You don't know about me without you've read a book called Strong Poison, but that ain't no matter. That book was made by Miz Dorothy Sayers, and she told the truth mainly. There was some stretchers in it, but mainly she told the truth. Now the way that book winds up is this: I got off, and ended up with a passel of money, more than a body would know what to do with. So I'm stayin' at this fancy place, real sivilized, and after I eat I go into this big room with little bitty tables all around, and enough space for a revival meeting in the middle.

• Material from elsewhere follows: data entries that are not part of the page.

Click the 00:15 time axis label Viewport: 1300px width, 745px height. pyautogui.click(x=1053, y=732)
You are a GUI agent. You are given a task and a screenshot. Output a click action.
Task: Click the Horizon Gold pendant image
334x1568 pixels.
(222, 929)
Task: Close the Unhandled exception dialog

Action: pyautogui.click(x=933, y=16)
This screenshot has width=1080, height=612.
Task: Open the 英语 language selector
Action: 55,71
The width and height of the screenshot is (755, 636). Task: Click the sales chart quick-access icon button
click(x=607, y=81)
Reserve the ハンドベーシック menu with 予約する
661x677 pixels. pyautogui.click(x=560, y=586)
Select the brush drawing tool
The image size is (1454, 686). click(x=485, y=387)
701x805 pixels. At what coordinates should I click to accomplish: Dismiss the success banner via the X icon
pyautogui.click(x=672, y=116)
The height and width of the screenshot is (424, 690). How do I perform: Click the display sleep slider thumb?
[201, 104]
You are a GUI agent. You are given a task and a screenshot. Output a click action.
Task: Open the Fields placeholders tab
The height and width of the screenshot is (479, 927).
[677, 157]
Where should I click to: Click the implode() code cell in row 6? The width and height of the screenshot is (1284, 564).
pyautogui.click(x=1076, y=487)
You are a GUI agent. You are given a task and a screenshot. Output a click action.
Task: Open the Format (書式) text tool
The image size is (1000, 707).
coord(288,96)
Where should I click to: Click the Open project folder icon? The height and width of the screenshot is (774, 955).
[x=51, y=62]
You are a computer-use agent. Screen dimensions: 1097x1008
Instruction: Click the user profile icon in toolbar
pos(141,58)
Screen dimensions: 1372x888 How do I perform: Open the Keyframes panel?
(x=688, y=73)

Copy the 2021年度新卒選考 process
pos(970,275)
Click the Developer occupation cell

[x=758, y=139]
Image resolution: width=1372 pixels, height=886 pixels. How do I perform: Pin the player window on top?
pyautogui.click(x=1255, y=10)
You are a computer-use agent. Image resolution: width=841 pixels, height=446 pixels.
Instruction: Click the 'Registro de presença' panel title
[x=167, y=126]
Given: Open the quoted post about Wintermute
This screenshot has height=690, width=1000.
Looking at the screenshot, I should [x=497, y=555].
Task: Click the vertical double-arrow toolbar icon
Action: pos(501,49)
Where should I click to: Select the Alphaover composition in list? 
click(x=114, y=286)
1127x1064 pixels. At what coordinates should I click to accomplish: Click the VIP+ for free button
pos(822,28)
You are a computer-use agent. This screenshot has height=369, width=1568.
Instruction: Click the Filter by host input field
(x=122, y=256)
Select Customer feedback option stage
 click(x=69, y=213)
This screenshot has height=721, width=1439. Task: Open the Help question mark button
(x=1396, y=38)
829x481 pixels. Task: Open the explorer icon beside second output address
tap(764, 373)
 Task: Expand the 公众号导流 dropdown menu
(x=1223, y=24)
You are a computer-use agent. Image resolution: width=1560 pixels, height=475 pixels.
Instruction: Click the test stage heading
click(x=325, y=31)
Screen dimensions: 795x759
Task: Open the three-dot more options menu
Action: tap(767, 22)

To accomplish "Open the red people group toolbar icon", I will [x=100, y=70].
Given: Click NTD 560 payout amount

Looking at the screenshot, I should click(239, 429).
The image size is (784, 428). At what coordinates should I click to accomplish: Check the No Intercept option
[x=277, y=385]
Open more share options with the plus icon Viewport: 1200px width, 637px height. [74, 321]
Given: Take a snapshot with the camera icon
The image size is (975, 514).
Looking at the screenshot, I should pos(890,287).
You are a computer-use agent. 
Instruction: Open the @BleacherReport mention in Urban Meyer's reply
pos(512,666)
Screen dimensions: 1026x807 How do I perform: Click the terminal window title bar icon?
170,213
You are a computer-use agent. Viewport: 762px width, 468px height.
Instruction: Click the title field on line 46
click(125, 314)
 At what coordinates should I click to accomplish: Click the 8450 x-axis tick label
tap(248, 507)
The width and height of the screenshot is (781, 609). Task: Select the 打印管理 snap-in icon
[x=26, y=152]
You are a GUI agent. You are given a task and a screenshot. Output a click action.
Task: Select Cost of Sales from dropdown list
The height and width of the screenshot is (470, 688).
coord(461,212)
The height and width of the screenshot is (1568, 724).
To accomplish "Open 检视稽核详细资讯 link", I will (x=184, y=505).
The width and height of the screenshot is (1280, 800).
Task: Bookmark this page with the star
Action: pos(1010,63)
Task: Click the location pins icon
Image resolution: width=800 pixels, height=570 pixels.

There's only one fella and a gal out there, though, dancing to some high-tone music that these fellas in stiff suits are playing. He's dressed up fine enough for a funeral, with his hair all slicked back, and she's got on a long, fancy dress the color of the plums I used to steal from the Widow's garden. I sit down by myself and ask for a drink, and then I sit there drinking and having a good smoke, and looking round.

The ladies is all dressed up like my old aunt and her friends when they went calling, tied up tight and all over lace, and so many feathers you'd 'spect 'em to fly away. They was all smilin' at the fellas, and actin' like they wasn't strong enough to pick up a napkin if they dropped one, but I wasn't having any. I seen some of 'em playin' tennis, and I can tell you, most of 'em could chop a pile of kindling and then haul it a hundred yards into the house, no problem. And the fellas musta known that, but there they were, jumping all over the place, fetching and carrying.

Whatever game was goin' on here, I didn't know the rules. Finally I couldn't stick it any more, so I lit out. I got into my old rags again, and was free and satisfied, walkin' along the beach, listenin' to the waves comin' in, the way they kinda chattered to themselves, and watching the long white road the moon lays down on the water, and hearin' the whippoorwill, and once in a while an owl hooted. I was lonesome, but it was a good kind of lonesome, sort of deep and quiet-like, and anyways you ain't never really alone by the sea.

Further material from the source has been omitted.